Improving Air Quality Today

The air quality has improved a bit this morning and ash stopped falling over Seattle and environs.  

Yesterday, biking home from the UW my eyes started to burn a bit and my throat was irritated.  Many folks on the Burke-Gilman trail were wearing filter masks or had something over their mouth/nose.   Surreal.

Here is the latest map of air quality over the region and I attached a legend below.  Purple indicates air is unhealthy for everyone.  Beijing-level muck.   Spokane has been hit very hard (from the fires in Idaho and western Montana), as have some locations in central WA.


Seattle has seen some minor improvement, but the air is still heavily polluted with wood smoke.


Why have things improved a bit?  As shown by the time-height cross section of winds and temperatures above Seattle-Tacoma Airport, the easterly flow (from the east) that pushed the smoke into western Washington has weakened greatly.  And the offshore pressure difference (higher to the east of the Cascades, lower to the west) has dropped to near zero.

That's good.  But the winds are weak over western Washington, so the smoke isn't going anywhere fast.
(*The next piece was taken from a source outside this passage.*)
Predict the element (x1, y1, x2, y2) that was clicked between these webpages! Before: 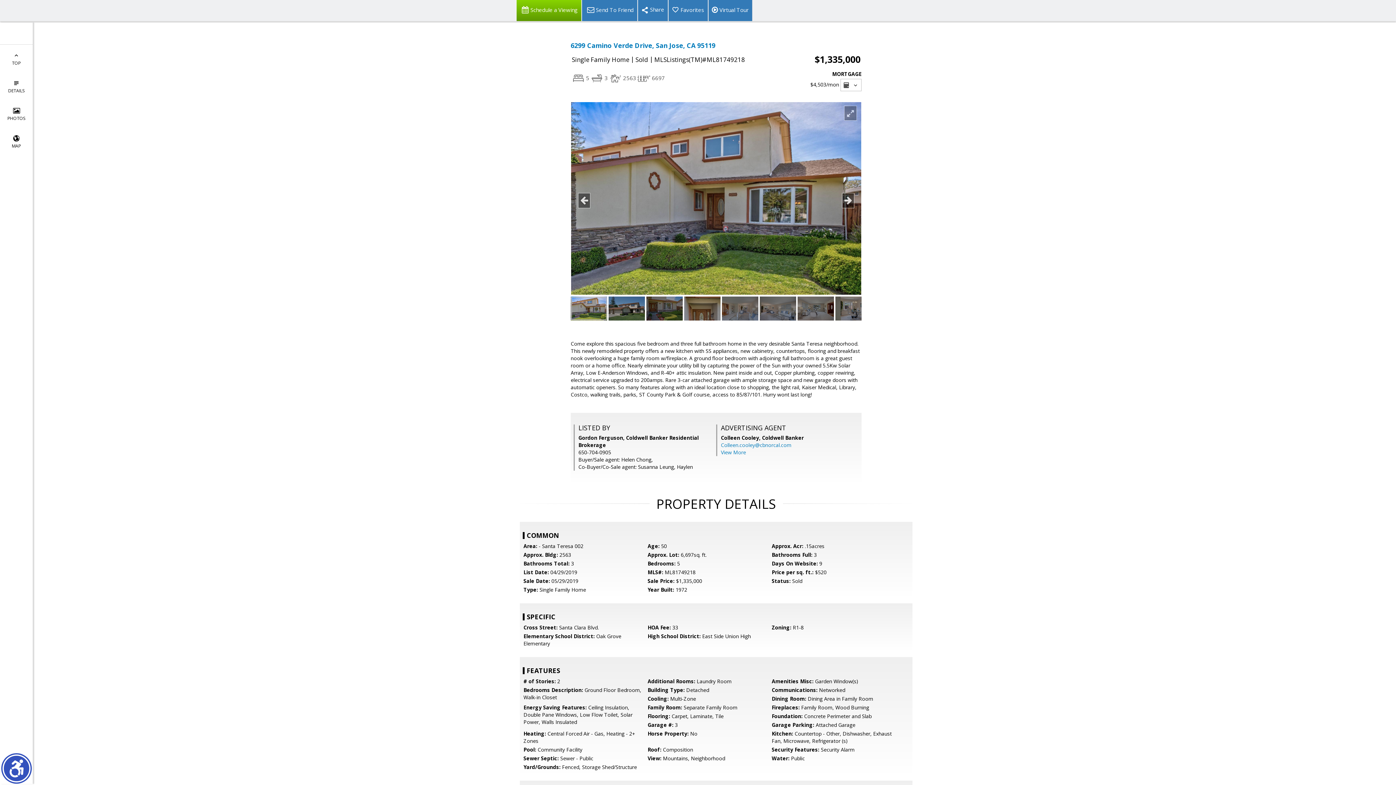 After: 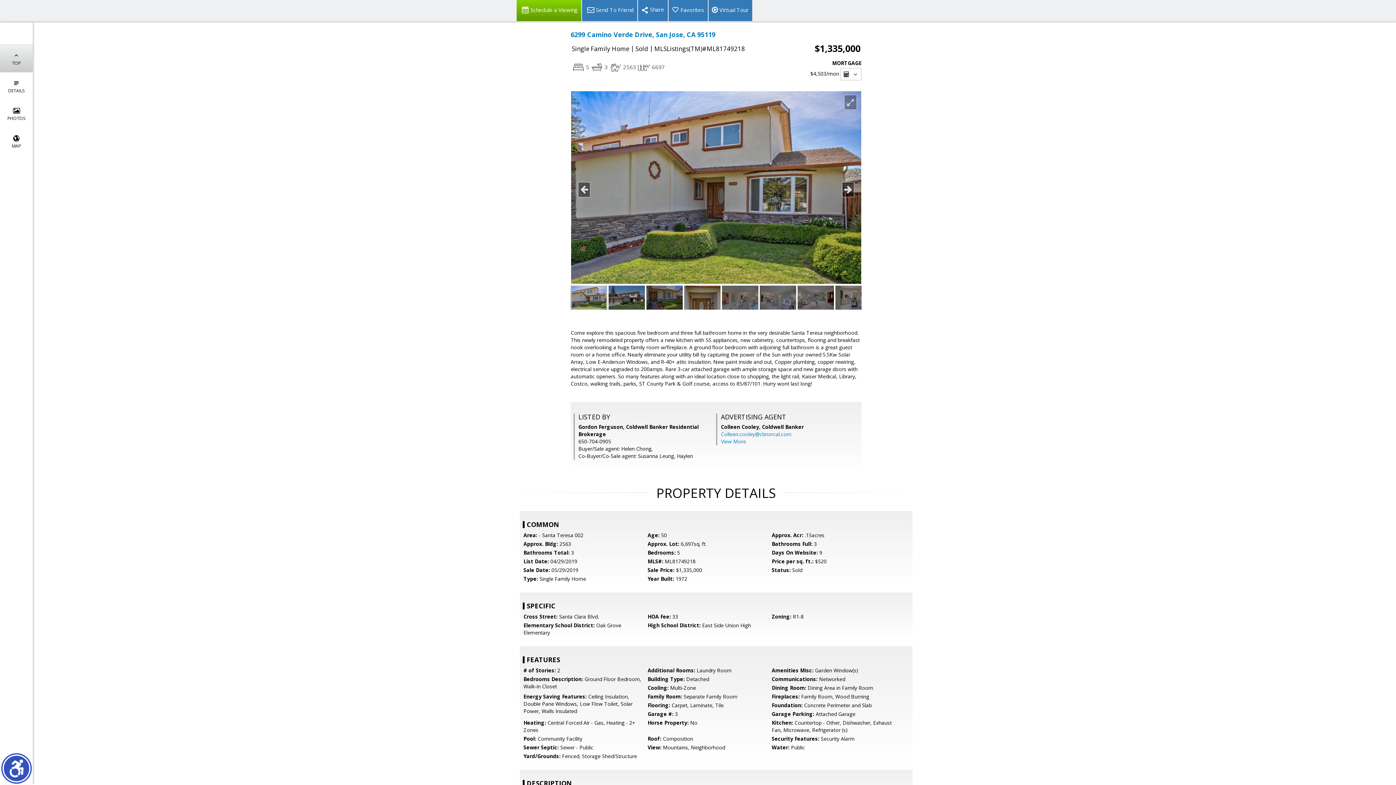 Action: bbox: (0, 44, 32, 72) label: 
TOP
The forecast time-height cross section (from today's WRF model run) at Seattle suggests increasing southwesterly winds later today, which will bring in cleaner marine air.  And even some REAL clouds (the darker green colors).


Cooler conditions will dominate through the weekend.  The worst is almost over.

Finally, many of you are concerned about Hurricane Irma.   Right now the latest US model forecast (GFS) brings a very powerful storm to the Florida coast and then up into Georgia/South Carolina (see forecast for Sunday at  5AM).  


Many of the other models are following a similar track, with storm skirting north of Puerto Rico, with an abrupt northward turn over southern Florida.  The models suggest the storm will slowly weaken before landfall, but intensity prediction are notoriously unreliable.


After an extended (12-year) hurricane drought for the U.S. coast, this year will bring at least two major storms.   Folks in Florida need to prepare for the worst.